News
Google Creates Anti-Hacker Team (CDSA)
Story Highlights
By Garrett Randall
Beating cyber security threats requires people who know how cyber criminals work.
That appears to be the thrust behind Google’s “Project Zero,” a new, full-time team of experts dedicated to fighting hackers and consumer cyber threats.
“Our objective is to significantly reduce the number of people harmed by targeted attacks,” Google security engineer and project lead Chris Evans wrote in a blog post. “We’re hiring the best practically-minded security researchers and contributing 100% of their time toward improving security across the Internet.”
The 10-member Zero team will build on Google’s previous work in SSL encryption for its own products, as well as research into Internet bugs like Heartbleed, Evans said. The Google team will “work to improve the security of any software depended upon by large numbers of people, paying careful attention to the techniques, targets and motivations of attackers.”

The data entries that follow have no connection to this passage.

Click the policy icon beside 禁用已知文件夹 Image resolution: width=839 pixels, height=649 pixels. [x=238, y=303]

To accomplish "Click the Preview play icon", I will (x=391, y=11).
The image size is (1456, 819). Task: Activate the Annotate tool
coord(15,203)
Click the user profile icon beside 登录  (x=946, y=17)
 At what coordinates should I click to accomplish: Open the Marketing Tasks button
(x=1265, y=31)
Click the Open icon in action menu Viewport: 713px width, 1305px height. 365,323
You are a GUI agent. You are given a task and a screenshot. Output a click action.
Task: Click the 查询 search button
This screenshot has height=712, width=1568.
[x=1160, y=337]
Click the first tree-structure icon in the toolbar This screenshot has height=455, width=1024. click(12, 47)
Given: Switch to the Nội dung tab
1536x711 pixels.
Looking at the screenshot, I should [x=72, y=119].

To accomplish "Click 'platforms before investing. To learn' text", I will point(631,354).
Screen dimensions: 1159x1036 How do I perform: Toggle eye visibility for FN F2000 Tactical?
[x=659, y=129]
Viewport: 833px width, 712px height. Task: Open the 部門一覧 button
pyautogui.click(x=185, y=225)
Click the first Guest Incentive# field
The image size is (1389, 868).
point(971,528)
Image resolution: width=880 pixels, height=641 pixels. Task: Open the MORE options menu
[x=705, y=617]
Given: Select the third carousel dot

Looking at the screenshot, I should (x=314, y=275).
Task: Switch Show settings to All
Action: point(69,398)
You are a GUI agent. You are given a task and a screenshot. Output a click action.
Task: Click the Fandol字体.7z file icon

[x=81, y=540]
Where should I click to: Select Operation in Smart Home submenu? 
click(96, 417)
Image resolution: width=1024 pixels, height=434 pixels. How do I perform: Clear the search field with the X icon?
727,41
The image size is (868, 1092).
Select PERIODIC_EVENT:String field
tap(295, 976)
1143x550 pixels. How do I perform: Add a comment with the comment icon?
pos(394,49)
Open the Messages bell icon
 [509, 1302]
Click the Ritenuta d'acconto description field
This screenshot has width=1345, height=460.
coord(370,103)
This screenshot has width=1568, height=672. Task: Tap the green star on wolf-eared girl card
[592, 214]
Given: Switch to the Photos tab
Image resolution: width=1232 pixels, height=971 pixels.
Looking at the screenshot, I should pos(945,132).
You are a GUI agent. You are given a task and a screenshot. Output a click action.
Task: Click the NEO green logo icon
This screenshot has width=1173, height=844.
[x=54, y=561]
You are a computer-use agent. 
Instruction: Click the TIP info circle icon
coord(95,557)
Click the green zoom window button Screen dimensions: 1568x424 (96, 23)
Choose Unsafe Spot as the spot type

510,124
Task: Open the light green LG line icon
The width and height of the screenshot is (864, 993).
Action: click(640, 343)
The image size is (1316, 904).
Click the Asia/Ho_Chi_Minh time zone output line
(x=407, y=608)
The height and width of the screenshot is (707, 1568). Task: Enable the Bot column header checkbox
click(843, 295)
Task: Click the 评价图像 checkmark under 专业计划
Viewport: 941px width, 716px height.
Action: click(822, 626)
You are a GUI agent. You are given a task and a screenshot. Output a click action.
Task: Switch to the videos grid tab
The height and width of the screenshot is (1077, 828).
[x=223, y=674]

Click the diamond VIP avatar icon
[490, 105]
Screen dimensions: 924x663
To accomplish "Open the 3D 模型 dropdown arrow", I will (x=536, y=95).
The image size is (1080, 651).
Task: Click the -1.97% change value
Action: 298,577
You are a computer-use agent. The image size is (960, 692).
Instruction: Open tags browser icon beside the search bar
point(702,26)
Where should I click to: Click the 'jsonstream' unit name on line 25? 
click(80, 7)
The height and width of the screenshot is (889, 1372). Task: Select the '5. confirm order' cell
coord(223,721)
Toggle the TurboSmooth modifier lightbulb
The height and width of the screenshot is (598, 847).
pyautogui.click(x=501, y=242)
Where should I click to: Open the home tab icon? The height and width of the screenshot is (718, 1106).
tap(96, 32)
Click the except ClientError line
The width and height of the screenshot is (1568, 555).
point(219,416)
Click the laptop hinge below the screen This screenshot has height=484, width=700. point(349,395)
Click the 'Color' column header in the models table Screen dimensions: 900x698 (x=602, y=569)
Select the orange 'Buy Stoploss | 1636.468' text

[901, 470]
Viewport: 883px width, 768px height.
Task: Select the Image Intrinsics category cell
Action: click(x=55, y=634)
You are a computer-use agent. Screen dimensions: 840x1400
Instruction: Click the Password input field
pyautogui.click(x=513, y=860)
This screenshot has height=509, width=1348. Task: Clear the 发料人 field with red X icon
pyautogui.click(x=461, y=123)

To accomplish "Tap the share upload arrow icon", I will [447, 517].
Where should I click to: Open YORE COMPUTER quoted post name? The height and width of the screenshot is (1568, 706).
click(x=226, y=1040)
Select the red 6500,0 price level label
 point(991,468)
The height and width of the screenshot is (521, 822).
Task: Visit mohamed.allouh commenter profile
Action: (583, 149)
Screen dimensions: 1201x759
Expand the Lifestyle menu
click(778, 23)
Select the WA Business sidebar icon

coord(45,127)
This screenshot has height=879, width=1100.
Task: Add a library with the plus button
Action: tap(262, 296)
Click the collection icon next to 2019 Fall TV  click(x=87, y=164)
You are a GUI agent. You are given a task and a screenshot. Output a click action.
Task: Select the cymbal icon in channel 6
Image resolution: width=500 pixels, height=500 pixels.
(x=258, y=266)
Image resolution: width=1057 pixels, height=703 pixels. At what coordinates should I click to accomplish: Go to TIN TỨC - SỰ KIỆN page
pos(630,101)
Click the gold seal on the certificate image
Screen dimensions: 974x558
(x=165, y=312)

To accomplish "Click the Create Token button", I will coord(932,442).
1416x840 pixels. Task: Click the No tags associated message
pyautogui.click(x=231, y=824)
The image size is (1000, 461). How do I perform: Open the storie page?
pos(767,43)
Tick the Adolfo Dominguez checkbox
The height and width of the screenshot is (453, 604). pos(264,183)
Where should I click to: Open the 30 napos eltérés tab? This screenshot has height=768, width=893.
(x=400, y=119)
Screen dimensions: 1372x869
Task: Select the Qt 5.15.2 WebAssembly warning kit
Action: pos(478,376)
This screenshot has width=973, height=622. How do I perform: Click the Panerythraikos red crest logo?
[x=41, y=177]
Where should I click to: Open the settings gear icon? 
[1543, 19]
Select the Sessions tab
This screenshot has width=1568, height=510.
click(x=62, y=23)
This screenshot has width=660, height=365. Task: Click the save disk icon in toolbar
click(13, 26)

“In addition, we’ll be conducting new research into mitigations, exploitation, program analysis — and anything else that our researchers decide is a worthwhile investment,” he added.
Google’s Zero team will operate transparently, with every bug discovered filed in an open database, and bugs will be reported directly to software vendors, Evans promised.
“We’ll also be looking at ways to involve the wider community, such as extensions of our popular reward initiatives and guest blog posts,” he added. “As we find things that are particularly interesting, we’ll discuss them on our blog, which we hope you’ll follow.”
According to Wired, one of Google’s first team members is famed hacker George Hotz, the first person to crack AT&T’s lock on the iPhone; managed to reverse engineer the PlayStation 3; and tore down the security defenses of Google’s own Chrome OS.